5 Ways Perspire Prioritizes Heart Health
Investing in heart health now can pay dividends in the future. Discover how infrared sauna therapy, mindfulness, and small daily habits can support your cardiovascular health.

The quest for longevity is everywhere. But the science is clear: real longevity isn’t created through shortcuts. It’s built through simple rituals repeated over time.
Longevity refers to the length and quality of a person’s life, the combination of how long you live and how well you function as you age [1]. It’s more than lifespan (the number of years you live) and introduces a concept called healthspan (your years lived with vitality and free from disease). The longevity mindset requires moving from a reactive state to a proactive one that strengthens the body and mind. That’s the foundation of our approach at Perspire: accessible, repeatable rituals like infrared sauna sessions that help you feel great now, while supporting your heart, brain, and overall wellness for the long haul.
Here, Dr. Brittany Lebeouf, a health scientist and researcher, breaks down how small, sustainable rituals support how you feel today and how you show up for the future.
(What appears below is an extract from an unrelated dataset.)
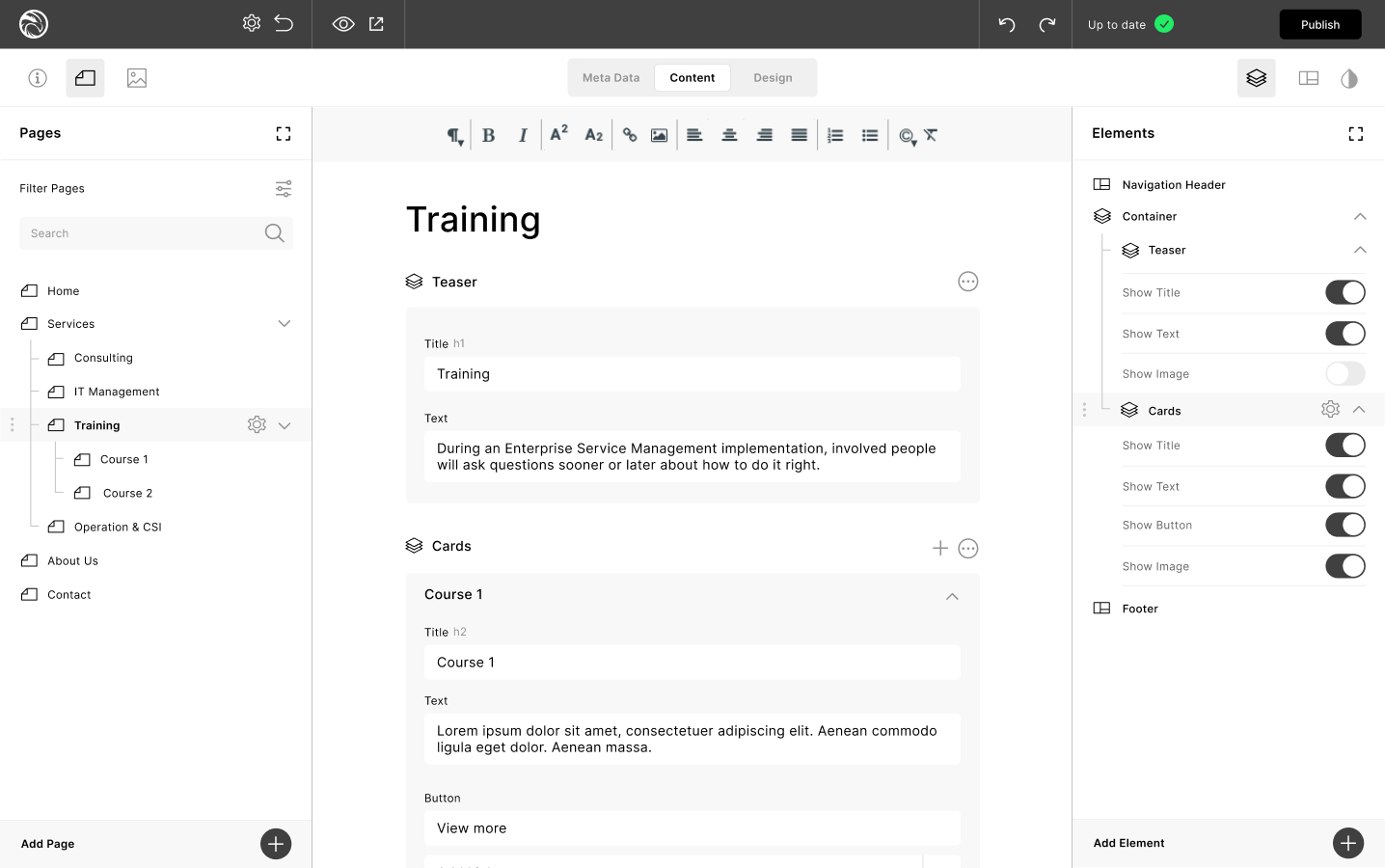This screenshot has width=1385, height=868.
Task: Click the plus icon beside Cards section
Action: point(940,548)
When it comes to long-term wellness, consistency, rather than an “all or nothing” mentality, is what drives results. “Consistency in health behaviors is crucial because it allows the body to adapt and build upon small, incremental changes over time,” explains Dr. Leboeuf.
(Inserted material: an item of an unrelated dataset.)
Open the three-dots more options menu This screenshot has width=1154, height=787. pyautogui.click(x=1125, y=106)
Modalities like infrared saunas and red light therapy work cumulatively; the more regularly you use them, the more your body adapts to show noticeable changes. Dr. Leboeuf shares that “while there are some acute benefits of heat therapy, there are additional benefits of repeated use over time.” This principle is why a single session may help you sleep better, but consistently showing up for months is likely to improve your heart health [1]. “Long-term use of heat therapy has been linked to better metabolic function, reduced risk of acute and chronic diseases, and even mental health benefits with frequent sessions [2],” adds Dr. Leboeuf.
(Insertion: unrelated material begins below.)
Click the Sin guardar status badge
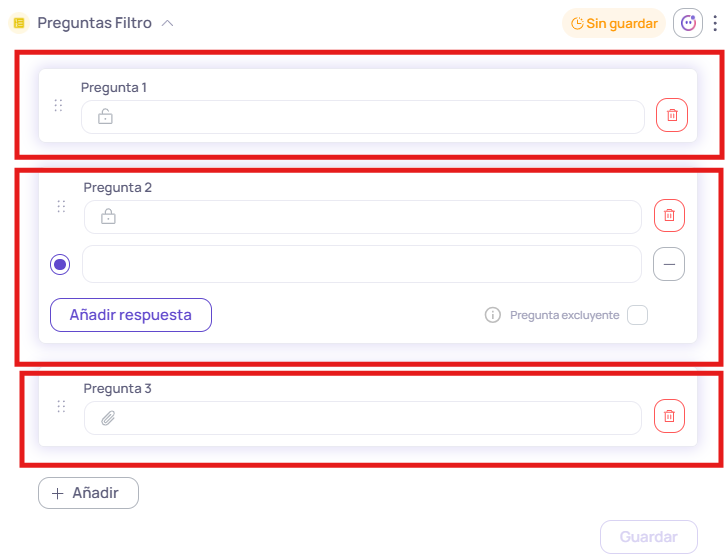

Her point reflects what the research shows: repeated exposure to heat therapy creates measurable changes in cardiovascular function, inflammation, and mood and brain health [1]. This leads us to the real challenge: if consistency is what unlocks the health benefits of infrared saunas, how do we build a rhythm we can stick to?

Even the most powerful wellness tools only work if you actually use them, and accountability may be the bridge between intention and consistency. Dr. Lebeouf defines accountability as “a psychological factor that can help with sustaining wellness routines by creating external or internal commitment or pressure to follow through with a plan.”
“Establishing accountability helps with the natural dips in motivation or disruptions to a plan that is typical when working towards a goal,” she adds. Whether you are booking weekly sauna sessions ahead of time through the Perspire mobile app or sharing your wellness schedule with a spouse, “accountability can help create a sense of commitment, making it easier to prioritize health even with the daily chaos of everyday life is happening,” shares Dr. Lebeouf. “By booking appointments in your calendar, you’re leveraging accountability to the app’s reminders and reservations, which can increase follow-through,” she adds.

As Dr. Lebeouf notes, accountability helps you stay grounded when life gets busy, yet it’s the daily rituals themselves that drive meaningful change. Here’s how to build the ones that last.
A structured routine “is one of the most reliable predictors of long term success because it builds consistency without relying solely on willpower,” Lebeouf says. During busy seasons, like holidays or stressful periods at work, the simple acts that build your routine are an anchor, “ensuring wellness doesn’t fall off the radar even when life is busy, which let’s be honest, is most of the time!”
Behavior change research shows that habits stick when they’re clear, simple, and paired with environmental cues [3]. The visual cues work like gentle nudges that reduce friction and turn intentional actions into automatic routines over time. Visual cues may include:
These visual cues link the behavior to something predictable in your environment, and over time, the cue triggers action, even when motivation dips. Repeating that cue-behavior pairing at the same time each week strengthens the ritual even further. A consistent schedule can be a built-in accountability system, reinforcing the health behavior pattern until it becomes part of your preventative wellness routine.

There are no shortcuts to longevity; it’s an outcome created through small rituals repeated over months and years. Whether your ritual is 30 minutes in an infrared sauna with red light therapy, or a contrast therapy session using SNO, the commitment you make today is an investment in your future.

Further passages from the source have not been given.